Haden Carr said his 3-year-old golden retriever Mister suddenly started acting strange when they got home. 

“He just wasn’t able to relax, whatsoever. He was panting a lot, he wouldn’t drink any water,” said Carr. “It appeared to me that he was having a dog anxiety attack.”

Carr said he immediately took Mister to an emergency veterinarian, where blood tests revealed the methamphetamine exposure.

The FOX31 story caught the attention of Westminster Fire Safety Medical Officer Eric “Odie” Roth, who specializes in K9 first aid and CPR

“There’s a lot of dangers out in the world when you own a pet,” he said. “Walking on paths is one of them, unfortunately.”

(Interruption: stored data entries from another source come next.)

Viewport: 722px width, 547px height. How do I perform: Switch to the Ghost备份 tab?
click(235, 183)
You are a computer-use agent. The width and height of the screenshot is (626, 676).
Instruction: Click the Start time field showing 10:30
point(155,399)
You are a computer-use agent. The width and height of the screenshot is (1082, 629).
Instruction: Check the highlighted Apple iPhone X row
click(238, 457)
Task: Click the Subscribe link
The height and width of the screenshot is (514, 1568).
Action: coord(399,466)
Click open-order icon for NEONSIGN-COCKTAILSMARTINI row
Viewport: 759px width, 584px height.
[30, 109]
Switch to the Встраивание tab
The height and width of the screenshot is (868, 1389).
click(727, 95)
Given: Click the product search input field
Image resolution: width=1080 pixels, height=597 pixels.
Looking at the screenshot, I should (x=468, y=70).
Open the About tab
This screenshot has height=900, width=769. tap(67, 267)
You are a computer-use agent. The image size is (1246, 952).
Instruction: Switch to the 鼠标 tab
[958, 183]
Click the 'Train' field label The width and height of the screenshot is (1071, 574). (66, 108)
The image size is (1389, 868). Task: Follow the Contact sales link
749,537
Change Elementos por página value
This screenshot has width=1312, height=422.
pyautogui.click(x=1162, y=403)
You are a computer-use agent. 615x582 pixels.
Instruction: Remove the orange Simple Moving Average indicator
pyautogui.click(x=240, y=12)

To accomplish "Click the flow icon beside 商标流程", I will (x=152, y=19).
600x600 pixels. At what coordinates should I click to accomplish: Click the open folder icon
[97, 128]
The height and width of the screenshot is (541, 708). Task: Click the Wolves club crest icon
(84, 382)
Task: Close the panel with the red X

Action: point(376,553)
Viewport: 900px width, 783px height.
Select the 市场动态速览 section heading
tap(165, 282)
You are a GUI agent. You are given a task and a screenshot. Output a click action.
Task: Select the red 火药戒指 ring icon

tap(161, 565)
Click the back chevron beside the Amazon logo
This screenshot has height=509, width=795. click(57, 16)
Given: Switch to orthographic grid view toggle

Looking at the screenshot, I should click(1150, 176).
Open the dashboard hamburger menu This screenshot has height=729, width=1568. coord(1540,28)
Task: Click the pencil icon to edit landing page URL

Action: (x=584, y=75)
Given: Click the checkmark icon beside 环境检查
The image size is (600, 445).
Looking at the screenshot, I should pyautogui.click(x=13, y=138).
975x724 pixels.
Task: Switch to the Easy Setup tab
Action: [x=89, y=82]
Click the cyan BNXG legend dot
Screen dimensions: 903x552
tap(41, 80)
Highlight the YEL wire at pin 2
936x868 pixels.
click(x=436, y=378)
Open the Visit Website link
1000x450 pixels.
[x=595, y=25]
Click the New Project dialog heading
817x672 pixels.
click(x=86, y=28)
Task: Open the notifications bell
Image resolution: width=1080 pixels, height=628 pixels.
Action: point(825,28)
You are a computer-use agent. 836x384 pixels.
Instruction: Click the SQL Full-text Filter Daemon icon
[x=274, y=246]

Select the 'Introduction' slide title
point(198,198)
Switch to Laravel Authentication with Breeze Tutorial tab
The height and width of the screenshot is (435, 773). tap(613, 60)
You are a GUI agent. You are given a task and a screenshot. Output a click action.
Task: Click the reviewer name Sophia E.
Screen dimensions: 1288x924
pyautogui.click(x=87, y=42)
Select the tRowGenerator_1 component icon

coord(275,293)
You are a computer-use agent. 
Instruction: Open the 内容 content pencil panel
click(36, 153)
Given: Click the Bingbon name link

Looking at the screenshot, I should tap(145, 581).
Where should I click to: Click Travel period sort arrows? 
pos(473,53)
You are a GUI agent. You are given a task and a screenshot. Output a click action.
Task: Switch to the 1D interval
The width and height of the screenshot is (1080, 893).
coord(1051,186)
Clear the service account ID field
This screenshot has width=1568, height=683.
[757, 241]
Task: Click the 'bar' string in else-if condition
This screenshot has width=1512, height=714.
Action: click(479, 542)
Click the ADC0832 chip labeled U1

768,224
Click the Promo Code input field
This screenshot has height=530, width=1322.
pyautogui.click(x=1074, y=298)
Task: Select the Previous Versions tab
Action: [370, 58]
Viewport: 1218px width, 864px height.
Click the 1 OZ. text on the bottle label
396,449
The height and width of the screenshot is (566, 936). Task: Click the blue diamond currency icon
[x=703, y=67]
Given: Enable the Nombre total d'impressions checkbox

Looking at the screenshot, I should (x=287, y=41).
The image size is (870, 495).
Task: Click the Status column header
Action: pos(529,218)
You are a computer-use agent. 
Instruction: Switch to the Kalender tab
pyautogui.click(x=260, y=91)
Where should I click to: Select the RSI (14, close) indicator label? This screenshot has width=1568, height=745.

Roth said Carr did the right thing seeking medical attention right away, but said he often encounters pet owners who wait too long to get help. 

“One of the things we like to say is, train through education, not through tragedy,” said Roth. “There’s no 911 for dogs, and unfortunately you are it. A lot of their care is going to depend on what you do.”

Roth said his passion for saving animals comes out of a tragic situation he went through years ago when he watched his dog die in front of his eyes.

“Unfortunately, I lost a Saint Bernard. His name was Sampson, and he died from bloat right in front of me,” he said. “I really believe with a little bit of education, a little bit of knowledge, maybe I could have made things different for Sampson.”

Roth has now devoted his time outside of his day job to helping train people in K9 first aid and CPR. To date, he and former paramedic Dan Ponce have trained more than 4,000 people, including first responders. 

“You really need to be aware of the dangers that are out there, and more importantly, really knowing what’s normal for your dog,” said Roth.